Cette formulation consacre le caractère cumulatif des conditions. Il ne suffit pas d’établir des dysfonctionnements : encore faut-il démontrer que ceux-ci rendent la gestion régulière impossible et exposent la société à un péril imminent. L’exigence de ce double critère traduit la volonté de préserver l’autonomie des personnes morales et d’éviter que le juge ne se substitue aux organes sociaux pour des difficultés qui peuvent se résoudre selon les règles du droit des sociétés.

Ces principes rappelés, la cour procède à leur application aux faits de l’espèce.

II. Le contrôle rigoureux de la réalité du péril allégué

La cour examine successivement les indicateurs financiers de la société (A), puis les dysfonctionnements invoqués par l’appelant (B).

A. L’appréciation des indicateurs financiers de la société

La cour relève que « le bilan et les comptes de résultats de la SCI du Rocher pour l’année 2023 font état d’un résultat positif de 46.103 €, ce qui démontre bien, quoiqu’en dise M. [O] [P], que le fonctionnement de la société n’est ni paralysé ni exposé à un péril ». Elle ajoute que « la valorisation de l’actif à 529.909 € n’est pas non plus contesté ».

Ces éléments comptables objectifs constituent le socle de l’appréciation. Une société qui dégage un bénéfice et dispose d’un patrimoine conséquent ne peut être considérée comme menacée d’un péril imminent. La cour fait prévaloir les données financières sur les allégations de l’appelant, qui ne produisait aucun élément de nature à les contredire.

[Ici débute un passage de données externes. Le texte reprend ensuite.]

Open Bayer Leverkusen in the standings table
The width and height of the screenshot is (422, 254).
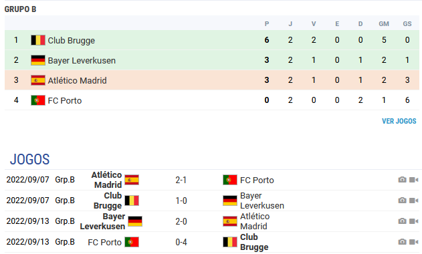[x=82, y=61]
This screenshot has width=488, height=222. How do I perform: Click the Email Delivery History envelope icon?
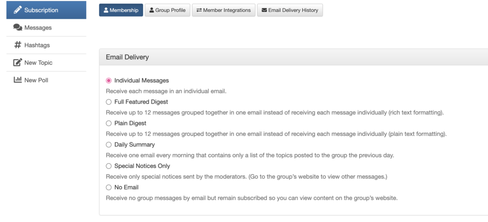click(264, 10)

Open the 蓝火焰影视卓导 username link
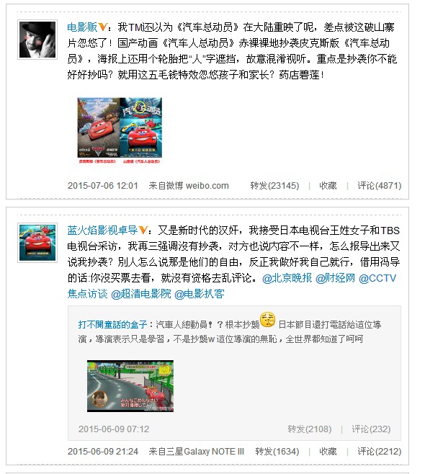pos(102,231)
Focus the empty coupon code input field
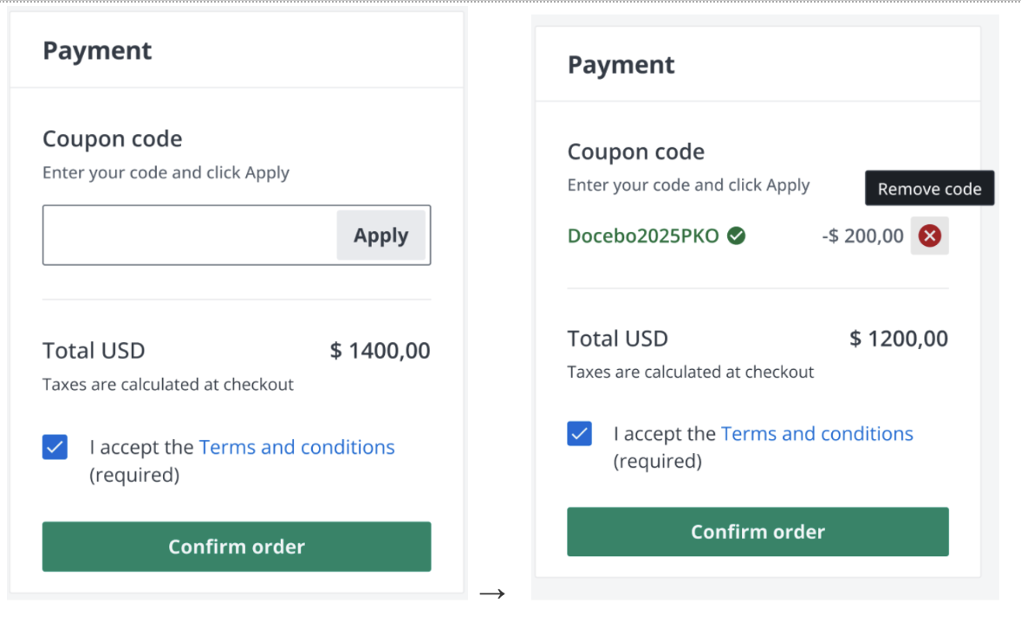 tap(191, 235)
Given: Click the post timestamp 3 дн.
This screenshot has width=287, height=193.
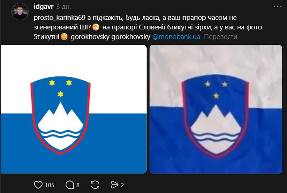Looking at the screenshot, I should 63,7.
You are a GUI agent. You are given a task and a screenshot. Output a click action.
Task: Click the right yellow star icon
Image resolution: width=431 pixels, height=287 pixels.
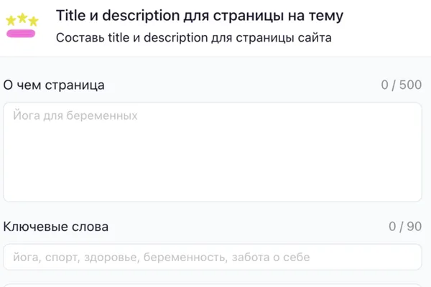tap(32, 21)
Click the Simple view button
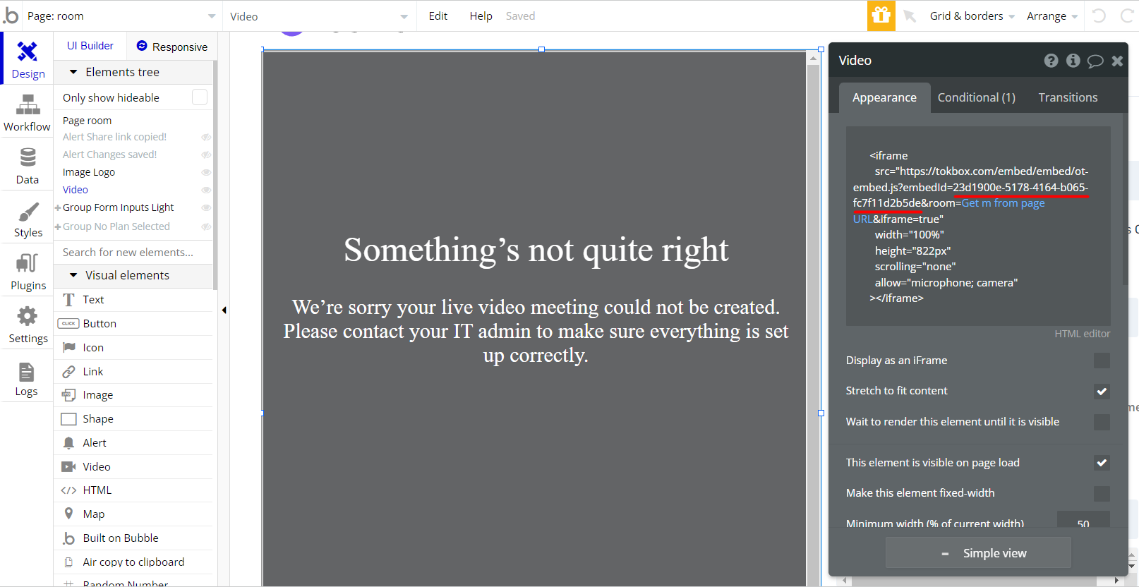Image resolution: width=1139 pixels, height=587 pixels. (x=978, y=553)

Cette analyse conduit la cour à examiner les autres griefs soulevés.

B. La relativisation des dysfonctionnements invoqués

L’appelant invoquait plusieurs difficultés : le détournement temporaire des loyers, son éviction du fonctionnement social et l’existence d’impayés de charges de copropriété. La cour les écarte successivement.

S’agissant des loyers, elle constate que « l’erreur de destinataire des loyers a été corrigée dès avril 2023 et ceux-ci sont désormais directement rétrocédés à la SCI du Rocher ». Le dysfonctionnement, à le supposer établi, avait cessé au moment de la saisine.

Concernant l’impayé de charges de 12.736,25 euros, la cour juge qu’il « n’est pas en soi, et faute de précision sur les circonstances de sa survenue, suffisant à illustrer, en présence d’un résultat positif et d’un actif conséquent, un péril ou un fonctionnement anormal ». La charge de la preuve pesait sur l’appelant, qui n’établissait pas le lien entre cet impayé et une défaillance des cogérants.

La cour refuse ainsi de qualifier de péril imminent des difficultés ponctuelles ou corrigées. La mésentente entre associés, fût-elle ancienne et profonde, ne saurait justifier une mesure aussi intrusive que la désignation d’un administrateur provisoire lorsque la société fonctionne et prospère. Cette solution s’inscrit dans une jurisprudence constante qui protège l’autonomie des personnes morales contre les instrumentalisations procédurales des conflits familiaux.

Source : Cour de cassation – Base Open Data « Judilibre » & « Légifrance ».